◆ **Text segment**:
---

I'm leaning much more towards Pex being the default, and then we have a safety valve of falling back to Poetry. Maybe we wait for a week's worth of dogfooding Poetry before changing.

That sounds kinda brittle. Would it make more sense for this to come from the config

I don't love it either. I don't think config is super viable though because it presumes that users are regenerating every single lock after they change an option like [python].lockfile_generator. There is no guarantee of that.

We can't rely on lockfile header telling us what to do because the header might not be there. Unless we do some complex scheme like assuming if the header is missing, it must not be PEX JSON, else look up metadata..But that breaks the spirit of [python].invalid_lockfile_behavior = ignore. Unclear if that option should exist if we decide to get rid of manually managed lockfiles, but in the meantime I think we want to be consistent with it.

Does this mean that Pants won't have the ability to know if the lockfile is "out of date"?

No because Pants will first parse and validate the header, and only then strip it right before passing to Pex.

jsirois commented 2 years ago

UX is important, but UX aside, Poetry is broken for users of Pants generally. It does work for cases that don't need certain aspects of [python-repos] as Eric Points out, or any of the other myriad corners Pip (and thus Pex) support. Apparently psycopg, for example can't be used properly unless your lock will never contain a wheel for it. You can do that with Pip / Pex by passing --no-binary psycopg but you can't do that with Poetry. So, hopefully we can all agree having something that actually works trumps UX. Apparent good UX built on top of a broken foundation just means you'll have a pleasant walk down the lane until you run into the Ogre, at which point you slam into reality and are fully without options. I think the only complicating factor here is that we released with Poetry and have tangles to deal with as a result - but only due to that, not due to Poetry actually being a viable solution here at all.

thejcannon commented 2 years ago

I should've been explicit. By better UX I meant a better experience for the users in not changing the default generator to one that hasn't been battle tested. Agreed PEX's lockfile experience is better overall.

thejcannon commented 2 years ago

I don't love it either. I don't think config is super viable though because it presumes that users are regenerating every single lock after they change an option like [python].lockfile_generator. There is no guarantee of that.

What's the utility of changing the value if it isn't being used? You could maybe argue that future lockfiles would use the new format, but maintaining both kinda seems niche.

You might be able to solve this problem (and I'd argue might be good UX anyways) to expose an easy way to convert my current txt file into PEX JSON while strictly maintaining pinned versions. If that existed the barrier for entry would be substantially lower, and wanting to maintain both Pip txt and PEX JSON can be a non-starter.

Eric-Arellano commented 2 years ago

What's the utility of changing the value if it isn't being used?

I can think of three instances:

Using Pantsbuild's default tool lockfiles that use Pex format, but using Poetry for yourself. (Although we could hack around this)
You want to roll out the upgrade incrementally. For example, only switch tool lockfiles for now because lower risk. Note that users can dynamically change the option, e.g. a generate_lockfiles script that sets the CLI flag
You update but simply don't realize you needed to regenerate.

---

◆ **Raw data**:

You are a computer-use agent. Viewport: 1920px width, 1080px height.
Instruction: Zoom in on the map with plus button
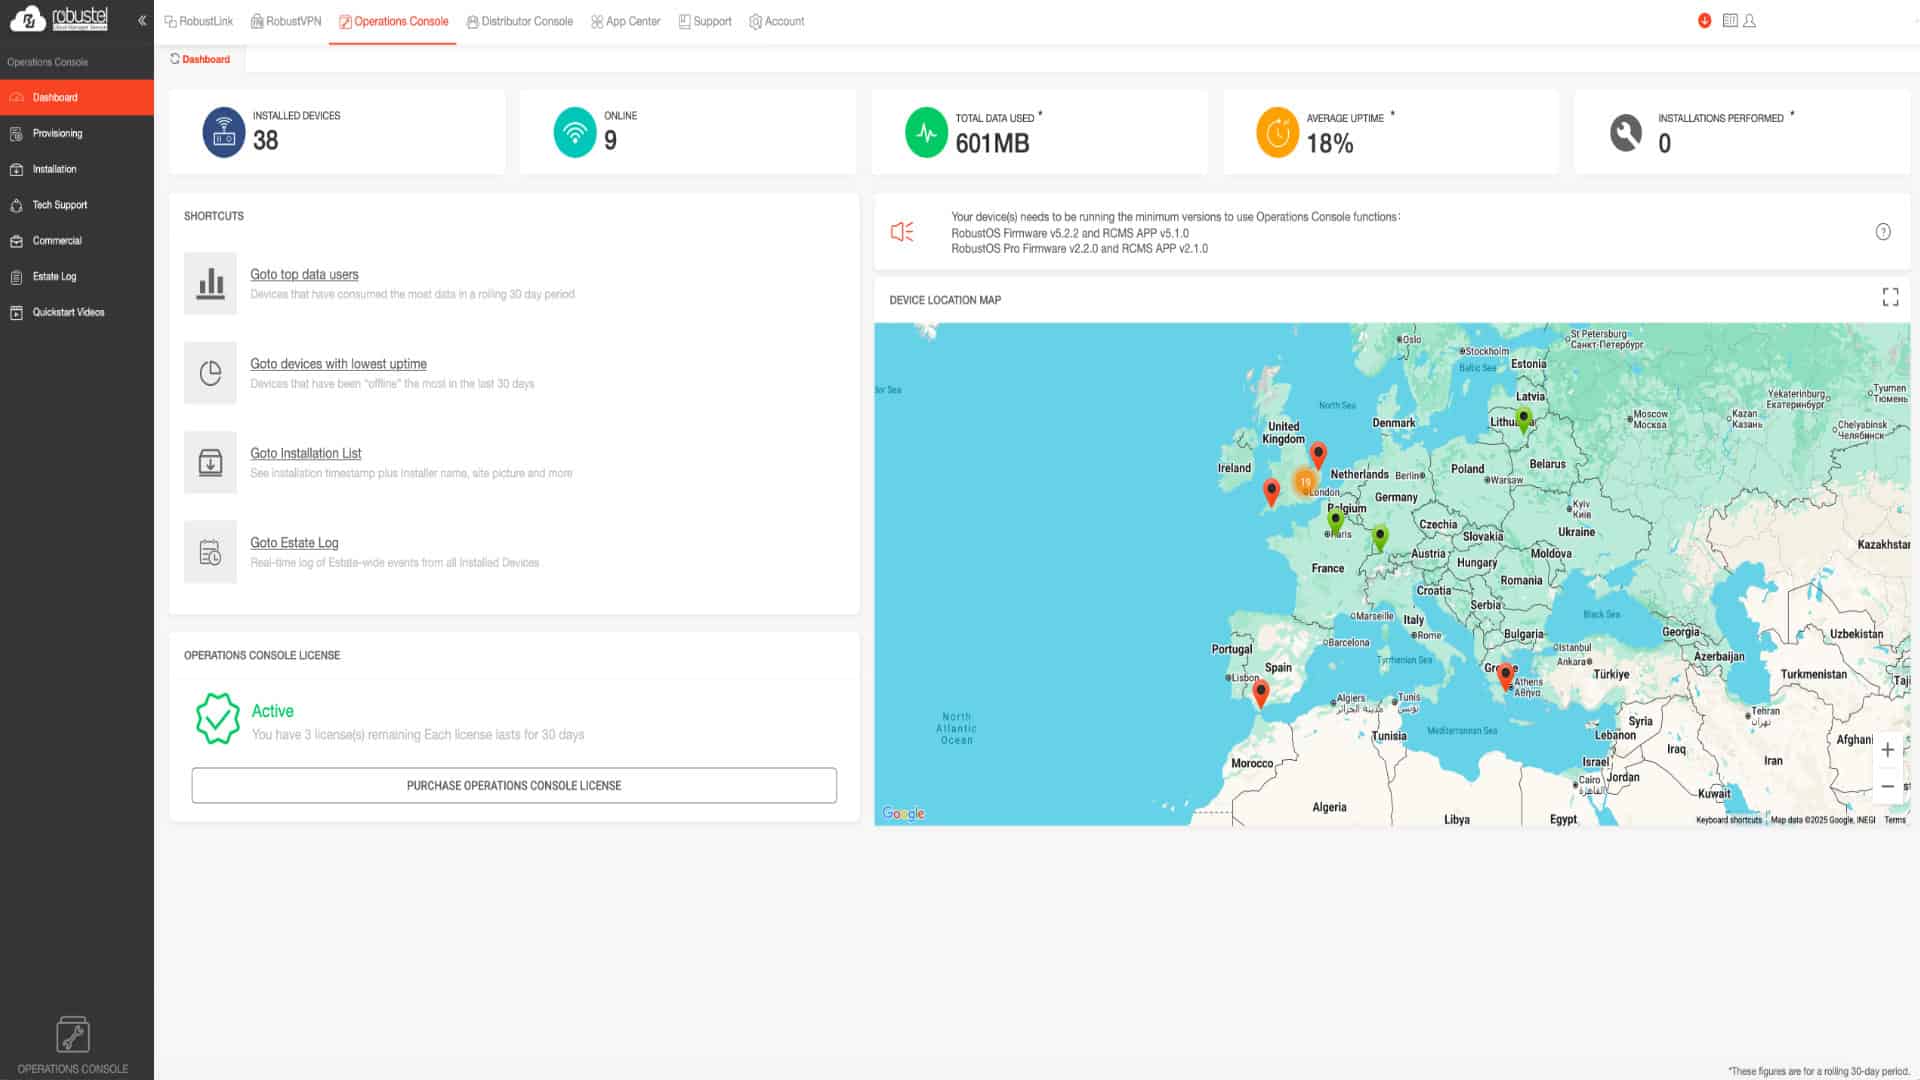tap(1887, 750)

---

◆ **What to produce**:
Using the lockfile thread, say whether each statement agrees with it, answering yes or no and quoting the words that decide it: (a) Poetry can be made to keep wheels for psycopg out of a lock. (b) Pants strips the lockfile header before validating it. (c) Rolling out the upgrade incrementally is one reason given for changing the option's value.

◆ **Solution to the problem**:
(a) No: "You can do that with Pip / Pex by passing --no-binary psycopg but you can't do that with Poetry."
(b) No: "Pants will first parse and validate the header, and only then strip it right before passing to Pex."
(c) Yes: "You want to roll out the upgrade incrementally."